*WHAT THE TASK ASKS*. Would you please output the lines of the data below from the one containing "Open the Ordenação" to the end, exactly and with nothing added?

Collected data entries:
BEGIN
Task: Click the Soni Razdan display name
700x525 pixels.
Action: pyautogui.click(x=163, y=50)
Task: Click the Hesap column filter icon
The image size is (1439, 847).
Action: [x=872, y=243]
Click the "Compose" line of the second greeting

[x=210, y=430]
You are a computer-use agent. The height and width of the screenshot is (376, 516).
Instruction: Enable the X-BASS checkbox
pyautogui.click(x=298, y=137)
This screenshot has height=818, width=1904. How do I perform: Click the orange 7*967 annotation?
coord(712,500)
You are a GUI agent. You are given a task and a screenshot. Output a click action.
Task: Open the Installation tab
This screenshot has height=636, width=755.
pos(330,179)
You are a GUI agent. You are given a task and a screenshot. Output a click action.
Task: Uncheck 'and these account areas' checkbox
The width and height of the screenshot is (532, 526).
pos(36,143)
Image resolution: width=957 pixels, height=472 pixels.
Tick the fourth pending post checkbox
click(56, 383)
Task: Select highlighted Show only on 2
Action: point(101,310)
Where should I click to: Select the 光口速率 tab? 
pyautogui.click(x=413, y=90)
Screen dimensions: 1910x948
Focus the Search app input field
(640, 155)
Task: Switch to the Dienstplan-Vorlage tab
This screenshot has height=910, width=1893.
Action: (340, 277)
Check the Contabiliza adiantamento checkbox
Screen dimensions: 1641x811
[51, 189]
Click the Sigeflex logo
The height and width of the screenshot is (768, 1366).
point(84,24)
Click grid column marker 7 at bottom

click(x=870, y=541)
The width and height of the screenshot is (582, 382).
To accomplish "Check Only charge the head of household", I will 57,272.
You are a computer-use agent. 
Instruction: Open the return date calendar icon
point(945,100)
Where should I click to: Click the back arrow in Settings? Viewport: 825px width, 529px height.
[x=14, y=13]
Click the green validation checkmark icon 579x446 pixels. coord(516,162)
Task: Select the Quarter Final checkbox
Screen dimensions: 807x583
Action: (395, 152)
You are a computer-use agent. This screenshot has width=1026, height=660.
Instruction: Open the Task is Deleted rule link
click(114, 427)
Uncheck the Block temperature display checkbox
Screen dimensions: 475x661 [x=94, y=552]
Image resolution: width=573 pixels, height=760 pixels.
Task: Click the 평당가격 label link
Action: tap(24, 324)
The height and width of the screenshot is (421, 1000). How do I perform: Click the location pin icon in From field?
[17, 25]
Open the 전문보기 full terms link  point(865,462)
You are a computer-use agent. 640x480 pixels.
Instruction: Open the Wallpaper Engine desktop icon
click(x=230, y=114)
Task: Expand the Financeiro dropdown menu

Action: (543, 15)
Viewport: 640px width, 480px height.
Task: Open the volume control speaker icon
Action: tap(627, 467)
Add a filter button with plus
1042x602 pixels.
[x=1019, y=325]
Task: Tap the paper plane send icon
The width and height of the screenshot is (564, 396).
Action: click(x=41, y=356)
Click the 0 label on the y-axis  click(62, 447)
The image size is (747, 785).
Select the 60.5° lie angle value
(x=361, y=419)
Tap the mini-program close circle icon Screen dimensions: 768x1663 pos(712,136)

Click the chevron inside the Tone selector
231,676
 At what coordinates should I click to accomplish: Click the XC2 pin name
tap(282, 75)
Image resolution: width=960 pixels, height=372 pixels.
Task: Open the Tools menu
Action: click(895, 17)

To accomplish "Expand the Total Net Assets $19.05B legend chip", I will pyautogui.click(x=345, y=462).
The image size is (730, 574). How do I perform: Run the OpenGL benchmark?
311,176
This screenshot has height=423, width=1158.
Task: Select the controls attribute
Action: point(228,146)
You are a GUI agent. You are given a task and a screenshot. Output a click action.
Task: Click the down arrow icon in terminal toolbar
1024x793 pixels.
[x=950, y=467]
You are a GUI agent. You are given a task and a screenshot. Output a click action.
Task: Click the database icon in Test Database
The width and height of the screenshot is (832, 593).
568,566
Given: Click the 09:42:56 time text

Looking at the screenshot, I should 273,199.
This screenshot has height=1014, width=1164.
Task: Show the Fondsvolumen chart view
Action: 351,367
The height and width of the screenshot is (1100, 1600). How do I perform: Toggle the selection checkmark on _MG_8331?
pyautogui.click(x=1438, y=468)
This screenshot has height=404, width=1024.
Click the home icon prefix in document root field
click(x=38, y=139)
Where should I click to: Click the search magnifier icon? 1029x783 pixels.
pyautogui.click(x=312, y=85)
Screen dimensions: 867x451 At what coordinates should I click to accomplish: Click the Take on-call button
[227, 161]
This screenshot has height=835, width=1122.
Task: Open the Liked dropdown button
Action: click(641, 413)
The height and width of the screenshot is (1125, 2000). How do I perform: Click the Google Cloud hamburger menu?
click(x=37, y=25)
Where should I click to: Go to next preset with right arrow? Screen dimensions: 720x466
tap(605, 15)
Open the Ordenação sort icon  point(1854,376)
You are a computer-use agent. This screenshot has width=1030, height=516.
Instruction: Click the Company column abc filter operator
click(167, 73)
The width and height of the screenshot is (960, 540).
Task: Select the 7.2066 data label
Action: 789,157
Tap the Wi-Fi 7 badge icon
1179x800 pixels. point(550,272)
END
*FINAL ANSWER*.
Open the Ordenação sort icon  point(1854,376)
You are a computer-use agent. This screenshot has width=1030, height=516.
Instruction: Click the Company column abc filter operator
click(167, 73)
The width and height of the screenshot is (960, 540).
Task: Select the 7.2066 data label
Action: 789,157
Tap the Wi-Fi 7 badge icon
1179x800 pixels. point(550,272)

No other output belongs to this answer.